The one by the Mountaineers paid off. The bigger one by the Scarlet Knights did not.

Of course, that's the way it usually goes in a series that perhaps ended on Saturday with West Virginia's 17th consecutive win over Rutgers. Nothing the Scarlet Knights ever do seems to work out against the Mountaineers.

The gamble by Rutgers came on the first series of the fourth quarter with the Knights still leading 31-28. They had driven from their 30 to the WVU 11 in fairly easy fashion, not having faced a third down until the drive stalled.

But instead of going for a field goal that would have put RU up by six points, coach Greg Schiano called for a fake.

"I thought it was [the right call],'' Schiano said afterward.
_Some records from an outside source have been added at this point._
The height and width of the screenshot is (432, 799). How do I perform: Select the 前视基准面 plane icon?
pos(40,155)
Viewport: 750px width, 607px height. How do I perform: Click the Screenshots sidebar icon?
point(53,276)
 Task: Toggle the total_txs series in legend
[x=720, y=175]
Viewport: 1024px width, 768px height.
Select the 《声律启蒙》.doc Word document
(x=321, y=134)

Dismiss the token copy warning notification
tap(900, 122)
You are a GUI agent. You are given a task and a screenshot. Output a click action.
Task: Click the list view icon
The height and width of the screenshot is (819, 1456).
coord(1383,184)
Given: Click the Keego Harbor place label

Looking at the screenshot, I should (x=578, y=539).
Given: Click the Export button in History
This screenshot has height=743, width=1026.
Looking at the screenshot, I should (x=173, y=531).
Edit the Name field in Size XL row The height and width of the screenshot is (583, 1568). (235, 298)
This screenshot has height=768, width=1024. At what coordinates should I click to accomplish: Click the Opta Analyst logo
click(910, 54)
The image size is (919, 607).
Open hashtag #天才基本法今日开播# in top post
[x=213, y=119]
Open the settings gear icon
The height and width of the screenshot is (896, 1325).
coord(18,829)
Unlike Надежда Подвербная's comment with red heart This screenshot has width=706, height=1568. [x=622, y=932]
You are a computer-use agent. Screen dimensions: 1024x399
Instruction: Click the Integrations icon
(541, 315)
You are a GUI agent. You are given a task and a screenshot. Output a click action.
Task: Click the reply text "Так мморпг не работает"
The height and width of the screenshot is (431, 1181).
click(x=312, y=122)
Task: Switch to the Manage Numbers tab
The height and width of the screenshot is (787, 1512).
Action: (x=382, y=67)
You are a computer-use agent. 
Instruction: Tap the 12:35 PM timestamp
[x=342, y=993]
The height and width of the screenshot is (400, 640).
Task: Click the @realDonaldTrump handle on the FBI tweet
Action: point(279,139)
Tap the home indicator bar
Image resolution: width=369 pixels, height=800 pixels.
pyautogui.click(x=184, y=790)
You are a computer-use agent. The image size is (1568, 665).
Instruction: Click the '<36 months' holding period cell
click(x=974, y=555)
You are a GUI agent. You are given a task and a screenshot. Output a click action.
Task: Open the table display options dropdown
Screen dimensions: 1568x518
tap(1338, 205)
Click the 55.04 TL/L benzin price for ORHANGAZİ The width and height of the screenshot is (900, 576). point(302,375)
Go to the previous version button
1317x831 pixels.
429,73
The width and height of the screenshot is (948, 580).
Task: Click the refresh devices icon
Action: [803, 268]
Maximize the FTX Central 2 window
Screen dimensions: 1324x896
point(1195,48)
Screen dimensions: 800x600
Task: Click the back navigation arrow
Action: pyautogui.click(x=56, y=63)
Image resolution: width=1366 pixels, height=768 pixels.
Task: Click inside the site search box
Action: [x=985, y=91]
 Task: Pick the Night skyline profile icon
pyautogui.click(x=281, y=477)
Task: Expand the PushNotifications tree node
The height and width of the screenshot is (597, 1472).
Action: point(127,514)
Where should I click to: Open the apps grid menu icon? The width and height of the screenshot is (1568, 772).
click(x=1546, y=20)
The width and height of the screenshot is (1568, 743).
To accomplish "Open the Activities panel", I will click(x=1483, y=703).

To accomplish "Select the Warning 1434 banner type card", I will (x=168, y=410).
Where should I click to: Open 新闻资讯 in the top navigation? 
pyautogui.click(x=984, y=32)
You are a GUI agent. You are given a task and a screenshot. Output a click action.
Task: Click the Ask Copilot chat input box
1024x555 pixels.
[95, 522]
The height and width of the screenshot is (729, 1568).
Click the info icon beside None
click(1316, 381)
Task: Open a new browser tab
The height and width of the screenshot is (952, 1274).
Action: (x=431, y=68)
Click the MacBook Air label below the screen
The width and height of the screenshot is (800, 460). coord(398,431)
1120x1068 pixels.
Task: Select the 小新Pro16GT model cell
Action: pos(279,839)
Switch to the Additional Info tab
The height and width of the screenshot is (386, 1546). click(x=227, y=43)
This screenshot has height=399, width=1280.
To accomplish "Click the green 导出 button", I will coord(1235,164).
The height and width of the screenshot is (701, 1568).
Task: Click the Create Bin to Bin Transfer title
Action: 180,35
It may have been, but it didn't work, even though the play was executed almost flawlessly. Holder Patrick Kivlehan took the snap and fired a beautiful pass into the end zone toward Brandon Coleman. It was right in Coleman's hands, too, until safety Darwin Cook, playing the receiver and not the ball, drilled the 6-foot-6, 220-pound redshirt freshman just as the ball arrived.

Coleman dropped it.

"It was an opportunity for us to be successful and I didn't execute,'' said Coleman. "I let the ball come to me. I should have gone and got it.''

"That was good,'' West Virginia defensive coordinator Jeff Casteel said. "I think it gave our guys a little bit of life.''

The Rutgers failure led directly to West Virginia's fourth-down success, not to mention to WVU's win. Taking the ball at the 11, the Mountaineers put together their only real sustained drive of the day. Ten plays and 88 yards later, WVU found itself at the Rutgers 1 needing a field goal to tie with just over six minutes to play.

Coach Dana Holgorsen never really hesitated.

"When you're playing well on defense, we don't get it and they're [Rutgers] backed up inside their 4-yard line,'' Holgorsen later offered. "You can use that to your advantage defensively.''

And offensively. West Virginia went straight to the line and quarterback Geno Smith relayed the play call, a play-action fake and a short dump pass over the middle to slot receiver Tyler Urban. With so much of the Rutgers defense crowded at the line to stop a team from the 1-yard line, it could easily have worked.